We live in times marked by war and unrest. People flee their homeland, and the word’s production of food and energy are threatened.
For many years, population growth and increased consumption have exerted ever-more pressure on natural resources. Climates throughout the world are changing, and the consequences will most likely be dramatic. How will the political landscape develop in the coming years? How can we as individuals orient ourselves in this complex situation?

Throughout history, artists have always commented on the role of human beings in the world. The artists Reidar Aulie (1904–1977) and Arne Ekeland (1908–1994) lived before, during and after the Second World War, and they depicted their own times through the lens of a strong socialist commitment. Both artists believed in people’s ability to work together to build a better future. They believed in art’s ability to agitate for political perspectives, but they never resorted to aesthetic expressions that could be described as propaganda. Both men painted their pictures in light of reflections on social conditions and problems which all people face. Arne Ekeland, in an interview, once said that ‘art shouldn’t be at “the grassroots” because art is something that lifts us out of the trivial, out of everyday life’. The two artists took many trips abroad, were well-oriented in European art and were concerned about solidarity in a wide sense. According to Reidar Aulie, one of art’s foremost tasks is to spread understanding across national borders.

In this exhibition, whose title is borrowed from a drawing by Arne Ekeland, we present a selection of works from the Halvdan Hafsten Collection as well as three loans from a private collection. The loans are not depicted in the collection portal, only on display in the physical exhibition: 'The Bridge' (1948), 'The Tempter' (1937) and a untitled painting from 1955.

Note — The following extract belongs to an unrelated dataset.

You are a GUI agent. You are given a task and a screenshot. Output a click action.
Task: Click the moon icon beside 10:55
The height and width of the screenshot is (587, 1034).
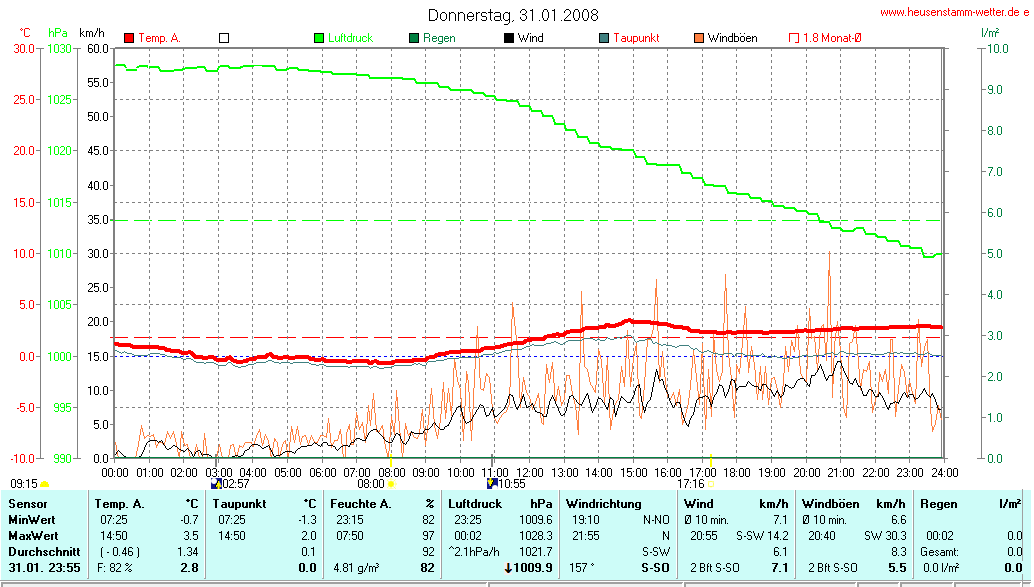(x=491, y=483)
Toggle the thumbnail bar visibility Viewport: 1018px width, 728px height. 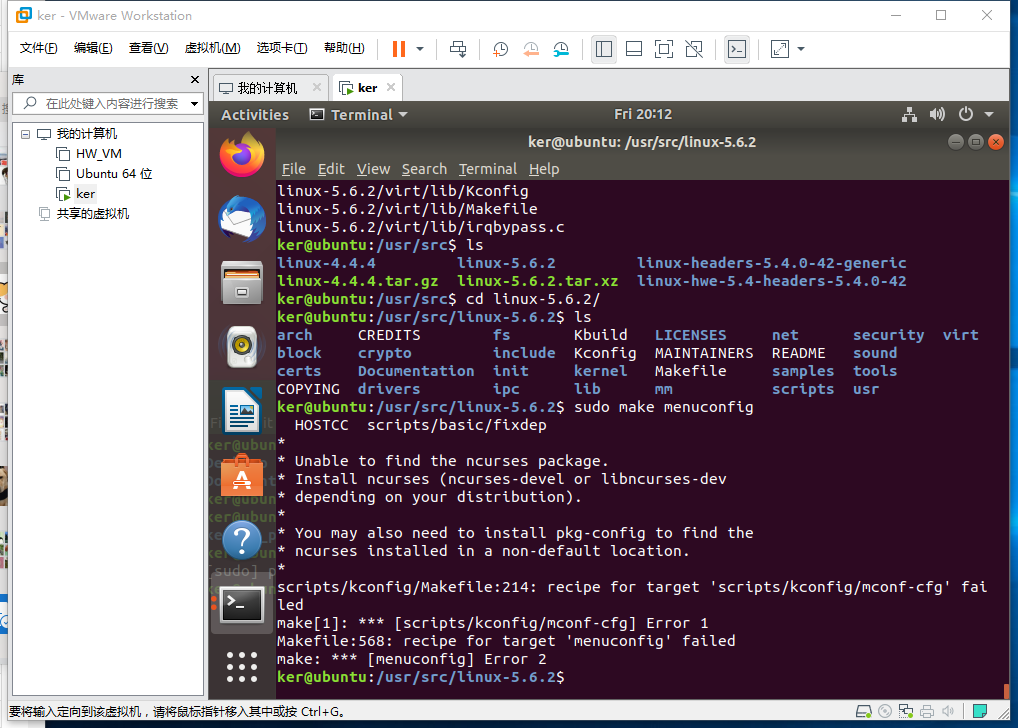tap(634, 48)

Hafsten gave his collection of 208 works of art to Stavanger Art Museum in 1984. Ekeland and Aulie are two of eight artists represented in the collection, and we have made this exhibition because the selected pictures depict a reality with parallels to our own times. Can Aulie’s and Ekeland’s political attitudes, depictions of injustice, and belief in the power of communities be of inspiration to us today?

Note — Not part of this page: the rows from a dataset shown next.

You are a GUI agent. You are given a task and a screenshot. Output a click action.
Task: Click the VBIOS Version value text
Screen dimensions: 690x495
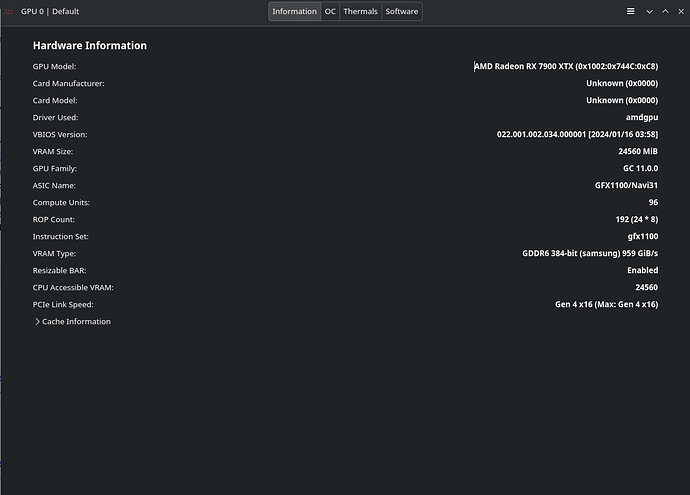(577, 135)
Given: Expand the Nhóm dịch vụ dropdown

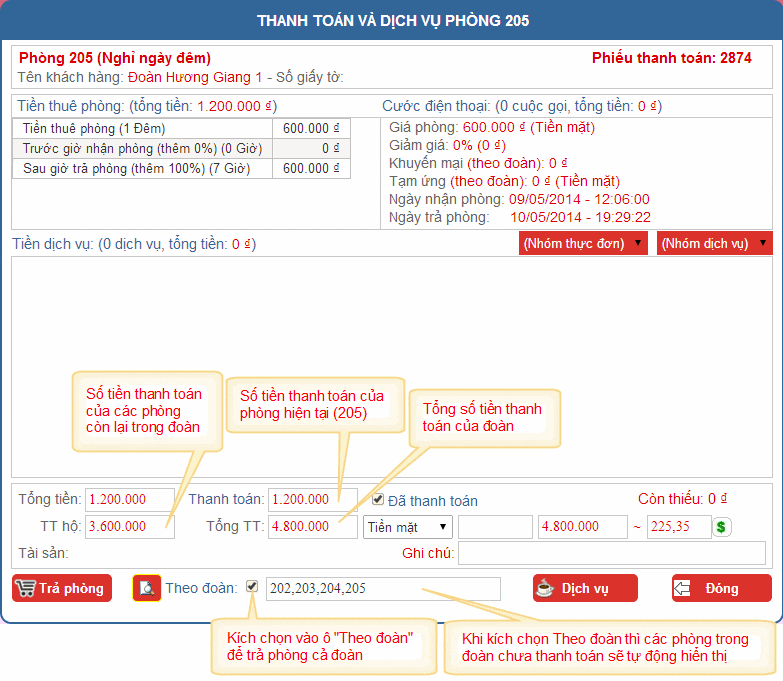Looking at the screenshot, I should tap(714, 243).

The pictures in the exhibition were made between 1935 and 1971. They therefore span several decades of artistic development for both men. As students, they were influenced by a formalist painting style inspired by French Cubism, but they went on to develop figurative painterly expressions. Ekeland’s pictures often have complex symbolism and reflect several phases of development in the period the exhibition covers. Aulie, by contrast, developed a visual language with direct references to the empirical world.

Both Arne Ekeland and Reidar Aulie had prominent positions in the Norwegian art scene of their day. They also had great respect for each other’s artistic practice. Few Norwegian artists thematised the Second World War as did Aulie and Ekeland, and during the war, the two also had a lot of contact. For a time, Aulie functioned as the art critic for the newspaper Arbeiderbladet. On 4 April 1940, he wrote about Ekeland’s exhibition at the art institution Kunstnernes Hus in Oslo. In the review, Aulie appeals to all workers to go see Ekeland’s exhibition because it is, he says, about the liberation of the working class: ‘I, for my part, have the impression that Ekeland has given me such a beating that I feel hard hit and happy.’